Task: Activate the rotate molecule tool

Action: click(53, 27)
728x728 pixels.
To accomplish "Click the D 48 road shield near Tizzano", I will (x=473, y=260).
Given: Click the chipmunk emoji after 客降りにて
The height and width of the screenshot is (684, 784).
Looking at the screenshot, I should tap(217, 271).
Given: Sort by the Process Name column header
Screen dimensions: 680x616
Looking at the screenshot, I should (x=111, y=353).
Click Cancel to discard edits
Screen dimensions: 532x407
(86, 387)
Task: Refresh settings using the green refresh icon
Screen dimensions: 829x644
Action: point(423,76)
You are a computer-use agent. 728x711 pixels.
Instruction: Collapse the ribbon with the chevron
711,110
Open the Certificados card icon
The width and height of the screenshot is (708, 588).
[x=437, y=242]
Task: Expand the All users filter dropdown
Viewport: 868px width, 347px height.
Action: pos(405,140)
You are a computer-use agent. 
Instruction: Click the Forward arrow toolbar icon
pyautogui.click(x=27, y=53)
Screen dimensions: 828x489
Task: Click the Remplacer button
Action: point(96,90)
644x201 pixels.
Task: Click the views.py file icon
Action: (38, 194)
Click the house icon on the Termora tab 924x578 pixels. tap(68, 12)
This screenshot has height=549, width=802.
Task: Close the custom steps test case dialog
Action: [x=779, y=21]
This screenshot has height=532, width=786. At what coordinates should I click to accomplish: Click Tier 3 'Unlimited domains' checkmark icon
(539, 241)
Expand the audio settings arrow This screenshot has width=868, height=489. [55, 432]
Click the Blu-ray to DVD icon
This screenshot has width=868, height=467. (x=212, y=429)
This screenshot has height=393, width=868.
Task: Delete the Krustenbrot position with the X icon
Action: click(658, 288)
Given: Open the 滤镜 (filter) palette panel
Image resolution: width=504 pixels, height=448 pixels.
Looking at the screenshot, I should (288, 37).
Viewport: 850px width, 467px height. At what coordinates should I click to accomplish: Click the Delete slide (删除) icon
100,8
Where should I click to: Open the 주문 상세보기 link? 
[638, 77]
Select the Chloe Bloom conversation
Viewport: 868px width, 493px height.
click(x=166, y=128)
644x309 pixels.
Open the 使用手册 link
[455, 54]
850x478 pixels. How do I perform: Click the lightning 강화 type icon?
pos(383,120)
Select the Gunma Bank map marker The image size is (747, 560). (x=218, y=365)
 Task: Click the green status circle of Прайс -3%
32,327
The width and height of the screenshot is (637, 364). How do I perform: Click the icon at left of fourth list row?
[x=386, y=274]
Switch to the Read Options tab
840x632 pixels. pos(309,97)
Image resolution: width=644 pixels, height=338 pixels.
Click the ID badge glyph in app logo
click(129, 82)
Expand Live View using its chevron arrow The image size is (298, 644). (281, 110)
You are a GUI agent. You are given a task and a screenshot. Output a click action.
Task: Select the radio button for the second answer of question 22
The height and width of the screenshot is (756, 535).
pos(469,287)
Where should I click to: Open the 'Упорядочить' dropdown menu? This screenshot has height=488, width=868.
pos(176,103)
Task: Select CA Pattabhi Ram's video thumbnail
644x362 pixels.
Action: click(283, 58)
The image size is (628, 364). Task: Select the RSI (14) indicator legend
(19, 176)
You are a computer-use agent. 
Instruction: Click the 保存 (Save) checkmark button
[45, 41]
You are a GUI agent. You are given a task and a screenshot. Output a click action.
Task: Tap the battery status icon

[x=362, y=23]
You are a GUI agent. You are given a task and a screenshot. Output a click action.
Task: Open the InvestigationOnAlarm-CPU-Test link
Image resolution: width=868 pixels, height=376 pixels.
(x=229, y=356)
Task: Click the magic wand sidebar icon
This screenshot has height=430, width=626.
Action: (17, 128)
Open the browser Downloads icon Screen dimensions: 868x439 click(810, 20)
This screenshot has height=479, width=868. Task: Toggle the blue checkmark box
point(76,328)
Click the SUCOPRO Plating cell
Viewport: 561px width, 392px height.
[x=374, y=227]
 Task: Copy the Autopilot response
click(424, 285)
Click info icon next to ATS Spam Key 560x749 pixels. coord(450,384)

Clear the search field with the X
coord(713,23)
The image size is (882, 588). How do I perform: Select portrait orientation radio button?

Goal of the exercise. Whatever the material above holds, copy it over exactly, line by line.

Output below.
Task: Activate the rotate molecule tool

Action: click(53, 27)
728x728 pixels.
To accomplish "Click the D 48 road shield near Tizzano", I will (x=473, y=260).
Given: Click the chipmunk emoji after 客降りにて
The height and width of the screenshot is (684, 784).
Looking at the screenshot, I should tap(217, 271).
Given: Sort by the Process Name column header
Screen dimensions: 680x616
Looking at the screenshot, I should (x=111, y=353).
Click Cancel to discard edits
Screen dimensions: 532x407
(86, 387)
Task: Refresh settings using the green refresh icon
Screen dimensions: 829x644
Action: point(423,76)
You are a computer-use agent. 728x711 pixels.
Instruction: Collapse the ribbon with the chevron
711,110
Open the Certificados card icon
The width and height of the screenshot is (708, 588).
[x=437, y=242]
Task: Expand the All users filter dropdown
Viewport: 868px width, 347px height.
Action: pos(405,140)
You are a computer-use agent. 
Instruction: Click the Forward arrow toolbar icon
pyautogui.click(x=27, y=53)
Screen dimensions: 828x489
Task: Click the Remplacer button
Action: point(96,90)
644x201 pixels.
Task: Click the views.py file icon
Action: (38, 194)
Click the house icon on the Termora tab 924x578 pixels. tap(68, 12)
This screenshot has height=549, width=802.
Task: Close the custom steps test case dialog
Action: [x=779, y=21]
This screenshot has height=532, width=786. At what coordinates should I click to accomplish: Click Tier 3 'Unlimited domains' checkmark icon
(539, 241)
Expand the audio settings arrow This screenshot has width=868, height=489. [55, 432]
Click the Blu-ray to DVD icon
This screenshot has width=868, height=467. (x=212, y=429)
This screenshot has height=393, width=868.
Task: Delete the Krustenbrot position with the X icon
Action: click(658, 288)
Given: Open the 滤镜 (filter) palette panel
Image resolution: width=504 pixels, height=448 pixels.
Looking at the screenshot, I should (288, 37).
Viewport: 850px width, 467px height. At what coordinates should I click to accomplish: Click the Delete slide (删除) icon
100,8
Where should I click to: Open the 주문 상세보기 link? 
[638, 77]
Select the Chloe Bloom conversation
Viewport: 868px width, 493px height.
click(x=166, y=128)
644x309 pixels.
Open the 使用手册 link
[455, 54]
850x478 pixels. How do I perform: Click the lightning 강화 type icon?
pos(383,120)
Select the Gunma Bank map marker The image size is (747, 560). (x=218, y=365)
 Task: Click the green status circle of Прайс -3%
32,327
The width and height of the screenshot is (637, 364). How do I perform: Click the icon at left of fourth list row?
[x=386, y=274]
Switch to the Read Options tab
840x632 pixels. pos(309,97)
Image resolution: width=644 pixels, height=338 pixels.
Click the ID badge glyph in app logo
click(129, 82)
Expand Live View using its chevron arrow The image size is (298, 644). (281, 110)
You are a GUI agent. You are given a task and a screenshot. Output a click action.
Task: Select the radio button for the second answer of question 22
The height and width of the screenshot is (756, 535).
pos(469,287)
Where should I click to: Open the 'Упорядочить' dropdown menu? This screenshot has height=488, width=868.
pos(176,103)
Task: Select CA Pattabhi Ram's video thumbnail
644x362 pixels.
Action: click(283, 58)
The image size is (628, 364). Task: Select the RSI (14) indicator legend
(19, 176)
You are a computer-use agent. 
Instruction: Click the 保存 (Save) checkmark button
[45, 41]
You are a GUI agent. You are given a task and a screenshot. Output a click action.
Task: Tap the battery status icon

[x=362, y=23]
You are a GUI agent. You are given a task and a screenshot. Output a click action.
Task: Open the InvestigationOnAlarm-CPU-Test link
Image resolution: width=868 pixels, height=376 pixels.
(x=229, y=356)
Task: Click the magic wand sidebar icon
This screenshot has height=430, width=626.
Action: (17, 128)
Open the browser Downloads icon Screen dimensions: 868x439 click(810, 20)
This screenshot has height=479, width=868. Task: Toggle the blue checkmark box
point(76,328)
Click the SUCOPRO Plating cell
Viewport: 561px width, 392px height.
[x=374, y=227]
 Task: Copy the Autopilot response
click(424, 285)
Click info icon next to ATS Spam Key 560x749 pixels. coord(450,384)

Clear the search field with the X
coord(713,23)
The image size is (882, 588). How do I perform: Select portrait orientation radio button?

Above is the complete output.